Mike Celona made my weekend complete. It could have been that my weekend would composed only of Hitchcock, Polanski and a little dash of shorts from the Pixar studio but Celona broke the ice. The truth is i haven't found any clarity or peace with my weekend line-up of films, no offense to both directors. As usual, a rush of curiosity brought me to Senses of Cinema again to check their link list.

I had shivers from caffeine addiction and it must have brought the defective concentration on carrying out my study goal for tonight: to make notes on my Engineering Science subject. I just dropped over Senses of Cinema to break the ice. But then i end up with the film site FLICKER.

In search for something eventual, perhaps (in terms of my current interest on long unbroken shots) something 'poetic', i retraced my deep affection back to the aesthetics of experimental cinema.

Mike Celona took me there.

Toasted is considerably a figurative filmic exposition quite reminiscent of Krzysztof Kieslowki style: a deep focus on metaphoric elements, as in this case, a champagne glass.

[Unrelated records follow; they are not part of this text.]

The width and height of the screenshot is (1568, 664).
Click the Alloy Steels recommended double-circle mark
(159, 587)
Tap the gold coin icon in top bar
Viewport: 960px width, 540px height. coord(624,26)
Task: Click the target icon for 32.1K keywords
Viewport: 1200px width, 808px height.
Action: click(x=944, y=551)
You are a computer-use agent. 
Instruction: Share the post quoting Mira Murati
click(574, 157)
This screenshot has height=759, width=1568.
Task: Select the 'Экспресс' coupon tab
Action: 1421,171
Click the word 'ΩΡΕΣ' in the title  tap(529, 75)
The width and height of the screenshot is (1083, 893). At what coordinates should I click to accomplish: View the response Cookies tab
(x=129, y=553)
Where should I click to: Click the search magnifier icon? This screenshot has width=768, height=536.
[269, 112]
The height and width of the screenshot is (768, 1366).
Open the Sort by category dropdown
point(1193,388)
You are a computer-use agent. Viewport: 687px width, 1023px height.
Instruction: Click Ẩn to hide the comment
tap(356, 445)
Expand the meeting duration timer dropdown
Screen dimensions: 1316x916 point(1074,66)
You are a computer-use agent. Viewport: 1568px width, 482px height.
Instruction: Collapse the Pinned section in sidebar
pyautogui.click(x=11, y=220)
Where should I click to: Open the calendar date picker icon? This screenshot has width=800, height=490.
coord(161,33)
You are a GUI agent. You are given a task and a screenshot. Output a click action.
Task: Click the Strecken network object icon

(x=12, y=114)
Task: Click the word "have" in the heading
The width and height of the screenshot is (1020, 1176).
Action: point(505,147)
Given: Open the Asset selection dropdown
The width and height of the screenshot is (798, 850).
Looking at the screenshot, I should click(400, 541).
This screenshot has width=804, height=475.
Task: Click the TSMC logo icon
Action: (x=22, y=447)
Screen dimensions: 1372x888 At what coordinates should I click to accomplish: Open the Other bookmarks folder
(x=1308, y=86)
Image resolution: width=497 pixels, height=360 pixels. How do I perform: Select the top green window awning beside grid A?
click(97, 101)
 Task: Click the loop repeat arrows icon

In a particular scene in THREE COLORS: BLUE (1993)[shown above], Kieslowski effectively use a superimposition of two images displayed on the frame. The foreground shows a less focused image of blue beads superimposed on the middle ground where our heroine, Julie achieves a meditative look. The blue-beads inherently reflects Julie's inner subconscious, a style of Kieslowski that i admire.

Toasted significantly imposed this style but established a wider, more lyrical superimposition. The superimposition of the champagne glass to the moving background, possibly Parisian life, suggest that there is a world beyond the screen. it unfolds in a dramatic, subtle and contemplative way by using a digital rotation very rarely attempted in video but a established technique on feature films.

On my sudden concentration on contemplative cinema, i might consider this as a higher subordinate: an example of contemporary contemplative video art.